= Russel Sturgis Cook =

Russel(l) Sturgis Cook (1811–1864) was an American Congregationalist minister, and served as secretary of the American Tract Society from 1839 to 1856. He was known also as Russell Salmon Cook, and developed colportage as a key part of the Society's business model.

==Early life==
Cook was born in New Marlborough, Massachusetts. He attended Auburn Theological Seminary beginning in 1832. In 1836 he was ordained and became pastor at Lanesborough, Massachusetts.

==American Tract Society==
In November 1838, Cook met William Allen Hallock (1794–1880) in New York, a minister and one of the founders of the American Tract Society (ATS). Shortly afterward, Cook became Visiting and Financial Secretary of the ATS. In 1841 he introduced a new approach to the colporteur system, sending recruits to Indiana and Kentucky. By 1851 800 individuals were employed as tract sellers through this system.

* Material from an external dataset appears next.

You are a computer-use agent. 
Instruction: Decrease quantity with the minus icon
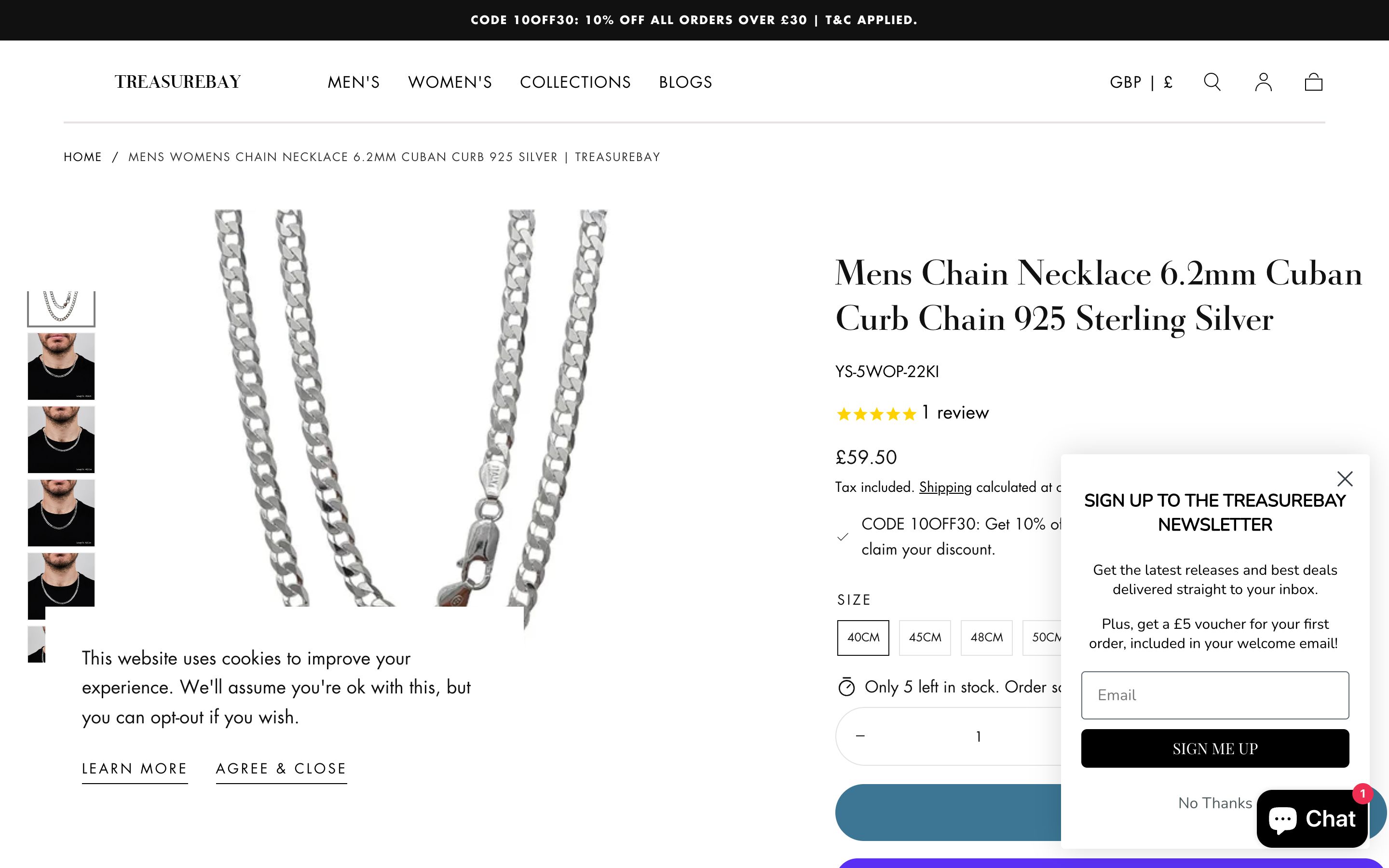pos(860,736)
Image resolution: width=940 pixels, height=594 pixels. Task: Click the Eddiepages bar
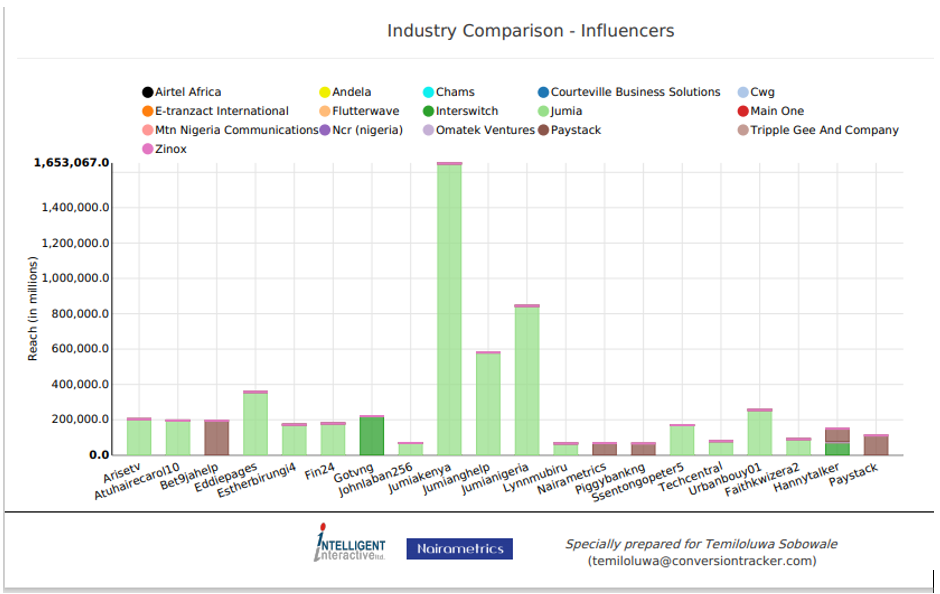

At a 1842 ATS fundraiser at the Broadway Tabernacle, Cook moderated the anti-Catholic rhetoric of the period by suggesting that Americans were likely no less sinful in areas such as drunkenness and Sabbath-breaking, than Catholic immigrants. Following the Compromise of 1850, Cook defended the Society's policy of not circulating abolitionist materials, arguing that its constitution allowed only the promotion of views reflecting the consensus of "evangelical Christians"; which did not exist on the issue of slavery. ATS director William Jay criticized this reasoning. and subsequently withdrew his financial support, explaining his decision in an open letter to Cook.

==Later life and death==
Cook died at Pleasant Valley, New York on 4 September 1864.

==Works==
- Home Evangelization: A View of the Wants and Prospects of Our Country, Based on Facts and Relations of Colportage (1849 or 1850, anonymous), by "One of the Secretaries of the American Tract Society". An enlarged version was published in England in 1859, edited by Mrs William Fison.

==Family==
Cook was survived by his fourth wife. His wives were:

- Anna Maria Mills (married 1837); she was the daughter of the Rev. Henry Mills.
- Harriet Newell Rand (married 1841, died 1843); she was the daughter of the Rev. Asa Rand (1783–1871).
- Harriet Ellsworth (married 1845, died 1848, leaving no children); she was the daughter of William W. Ellsworth.
- Miss Malan, daughter of César Malan, married 1856–7 in Geneva on a voyage to Europe. Her sister Henriette Malan had married in 1850 James Cooley Fletcher, and another sister Cecile had married in 1850 another minister, Eli Edwin Hall (1818–1896).